We reach out to tech talent in tier-2 and tier-3 cities. We need to understand talent coming from these places is not affluent. They cannot pay lakhs for training to private institutes. Also, they cannot leave their jobs to train (upgrade skills), who will pay for their bills? And they need assurance about the future.
With these multiple challenges, we cannot have a business model where we charge people. Instead, we have to support the candidates while we are training them. So how do we subsidise that?
Fortune 500 firms have a huge cost arbitrage when they hire people in India versus when they hire in the US. They are willing to pay a premium for well-trained professionals with the right kind of soft skills. Because they’re willing to pay us a premium, we can create a model in which we can also make a decent margin. We pay the people, we train them and the company also gets market-ready talent.
What’s the one big thing that can help India solve its talent problem?
Our talent field is not democratised.
A small-town person graduating from a technology college lacks training and ends up with an average job with an IT company. Stuck in a backend job, the person realises he needs to upscale to progress in the career.
But there are two challenges to upscaling. Money and time. The person doesn’t have money to pay tech companies for training and neither has time to upskill while holding a job. Also, none of the big firms will come to smaller places to train this talent.

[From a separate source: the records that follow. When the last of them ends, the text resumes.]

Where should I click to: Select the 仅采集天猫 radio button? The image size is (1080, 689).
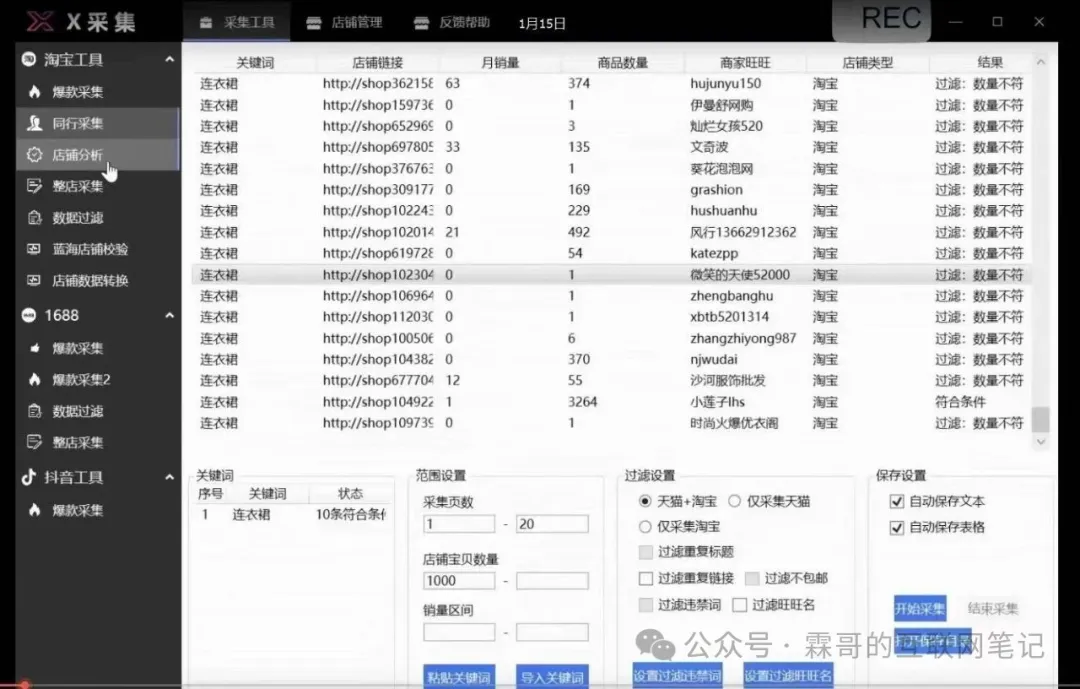coord(734,501)
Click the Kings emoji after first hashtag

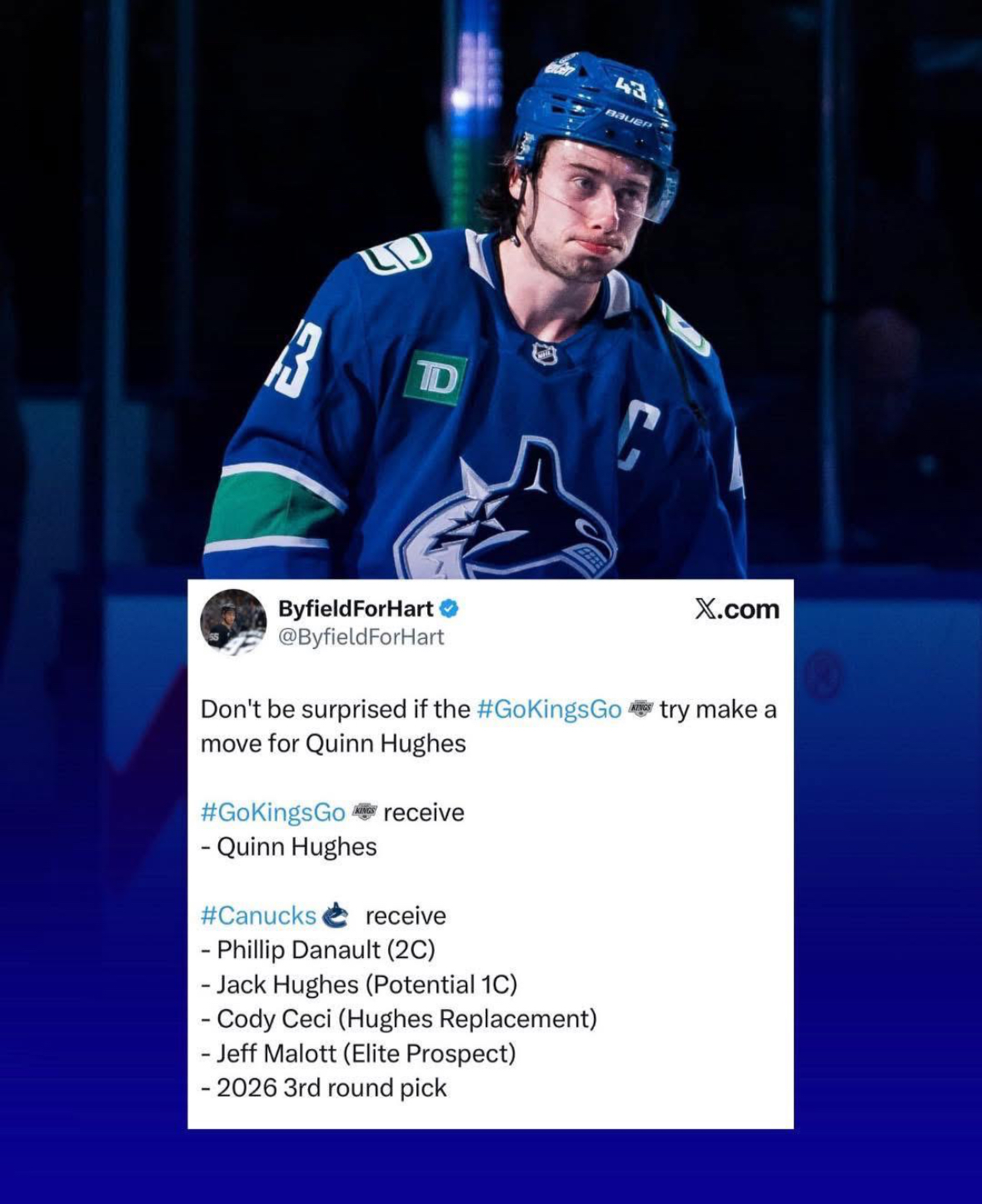click(641, 709)

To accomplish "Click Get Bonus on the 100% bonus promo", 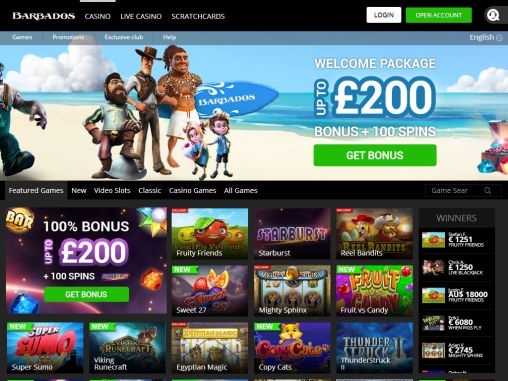I will pos(86,294).
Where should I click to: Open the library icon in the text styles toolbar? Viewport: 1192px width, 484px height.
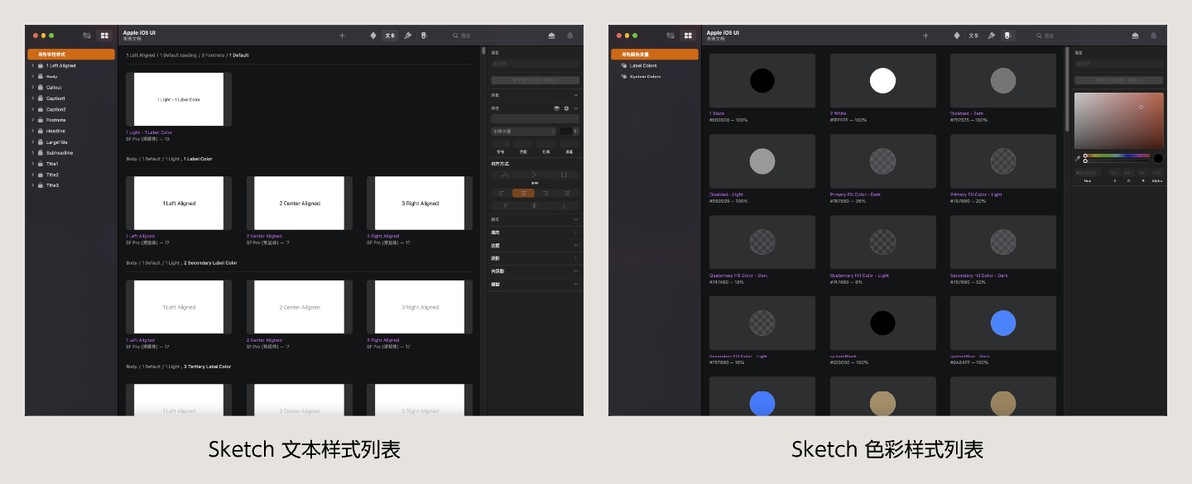(x=551, y=36)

It’s unfair for the tech talent in tier-2 and tier-3 towns as it doesn’t have access to the right educational opportunities and doesn’t have the financial power to learn
new skills. These young people are stuck. Most of the talent of this country is in smaller towns. That explains India’s talent demand and supply challenge.
Democratising the talent field from small towns is the key to fixing India’s demand-supply challenge.
What are the trends that will dominate the talent-tech space?
Back offices are turning into innovation centres. With that, we need people who are thinking out of the box, and who are not just copying code from GitHub. As we are scaling up, more than the technical expertise it’s the domain expertise that is in demand. Tech professionals have to pick up one or two domain and master it. Else they will not grow in the future.
What are Futurense’s expansion plans?
Currently, we are focusing on data engineering, data science, and Java full-stack. As we scale up in the finance side we are getting into the US tax and the US audit. On the tech front, we will be expanding on machine learning and DevOps.